Methods are a “toolbox” of common ways to do architectural analysis, known to help groups work on architectural goals. Architectural methods focus on high level themes, helping people get a big picture view of what they are planning or designing. Any group can get started with a method, even without a dedicated architect.
Architecture methods should be applied with group participation, ideally in a workshop setting. Usually the greatest value a method provides is in the shared understanding that results from working together, not the final document. And the more we use similar methods, the more easily we can communicate across groups at the UW.
For examples of applying architecture methods to different contexts see:
These methods are most commonly used by the EA team and recommended for most types of initiatives:
Strategy on a Page
Often the starting point for thinking about a program or service, this one-pager is a fast way for people to align on their drivers, intended outcomes, and possible steps to take.
Business Process Mapping
Frequently the best way to build understanding of the current state, this method focuses participants on how value is delivered, across all participants and regardless of what technologies are in use.
Capabilities describe what the organization needs to be able to do to succeed, regardless of how the capability is delivered. This helps groups agree on where to prioritize their effort.
Conceptual Data Modeling
Description: Conceptual data modeling is a method for teams to share understanding and work on what information an organization needs. Common uses are to clarify and communicate how information is currently stored in existing systems; identify gaps or constraints in how information is stored; or compare with how data is stored in potential future solutions.
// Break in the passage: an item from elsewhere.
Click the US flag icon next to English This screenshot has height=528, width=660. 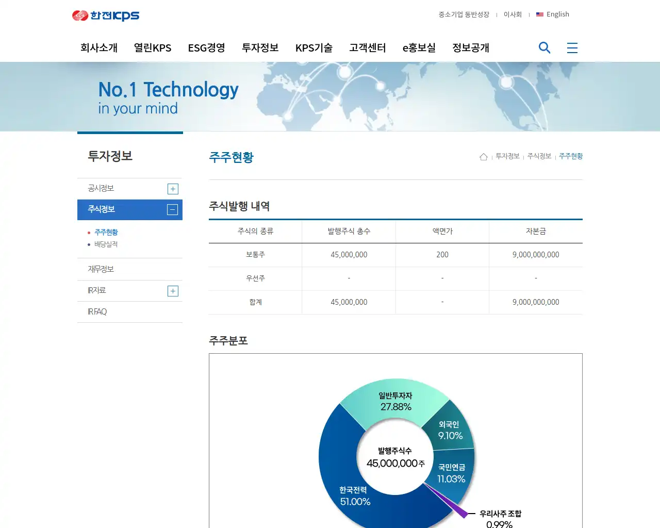[539, 14]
These methods are also part of an architect’s toolbox for different situations:
A “Brick” is a method used to plan and communicate the life cycles of products, services, and technologies; it describes phases from “emerging” to “retirement.”
Business Model Canvases
A business model canvas is a tool for facilitating discussion of how an organization works – who it serves, and how it does that. It’s useful when imagining or defining a new program or service, or for clarifying an existing one.
Sequence Diagrams (or Interaction Diagrams)
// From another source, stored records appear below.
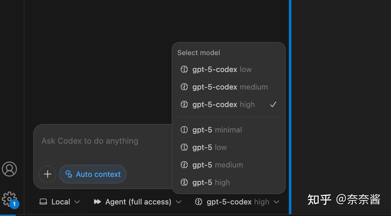Select gpt-5-codex low from the list
Image resolution: width=391 pixels, height=216 pixels.
[222, 69]
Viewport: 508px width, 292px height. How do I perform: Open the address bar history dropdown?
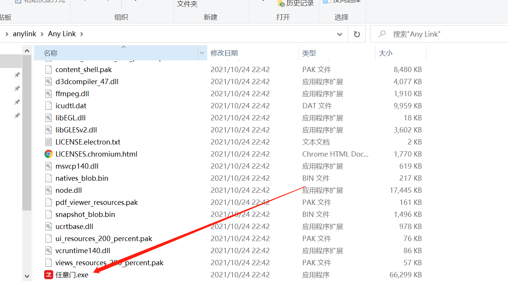[x=339, y=34]
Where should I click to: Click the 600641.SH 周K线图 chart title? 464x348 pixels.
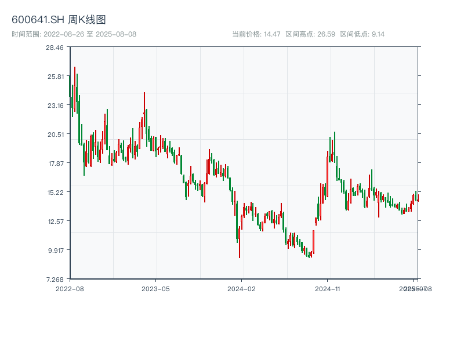coord(59,20)
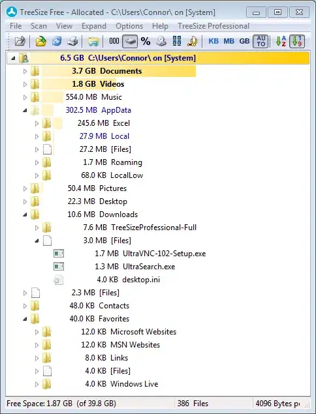This screenshot has width=316, height=414.
Task: Expand the TreeSizeProfessional-Full folder
Action: pyautogui.click(x=37, y=228)
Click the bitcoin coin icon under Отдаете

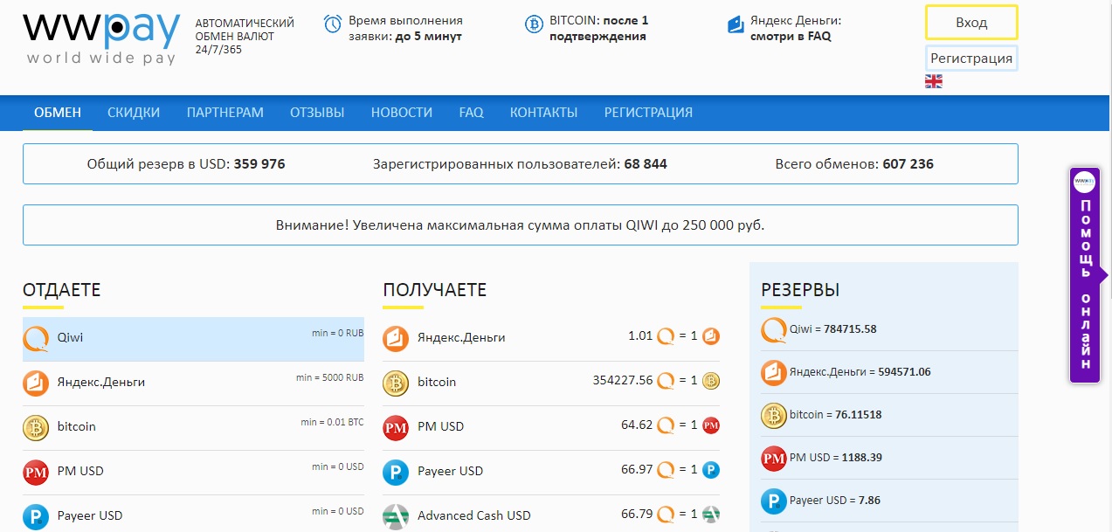[x=36, y=427]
A sequence diagram visualizes the interactive behavior of a system.
Sources: UW-IT EA
The MESA visually expresses both the architectural approval (whether it is recommended) and the lifecycle of a thing in a given environment. The life-cycle is indicated by the position of the icon on a curve shaped like a “mesa” with a plateau in the middle. Things typically enter the environment and travel up the left slope of the mesa and exit the environment on the right slope of the mesa. The thing that is described with a “mesa” may be a technology, service, or other.
Pace-Layered Application Strategy is a methodology for categorizing, selecting, managing and governing applications to support business change, differentiation and innovation, [based on the rate of change of the application]” (Gartner). Pace-layering differentiates the rate of change into three categories – Systems of Record (slow change), Systems of Differentiation (medium change), and Systems of Innovation (high change).
A Roadmap shows a path from current state to a desired future state. The roadmap method builds consensus on vision, goals, milestones, and deliverables. The roadmap can be used to rally a community around a plan for action as well as manage expectations for outcomes over time.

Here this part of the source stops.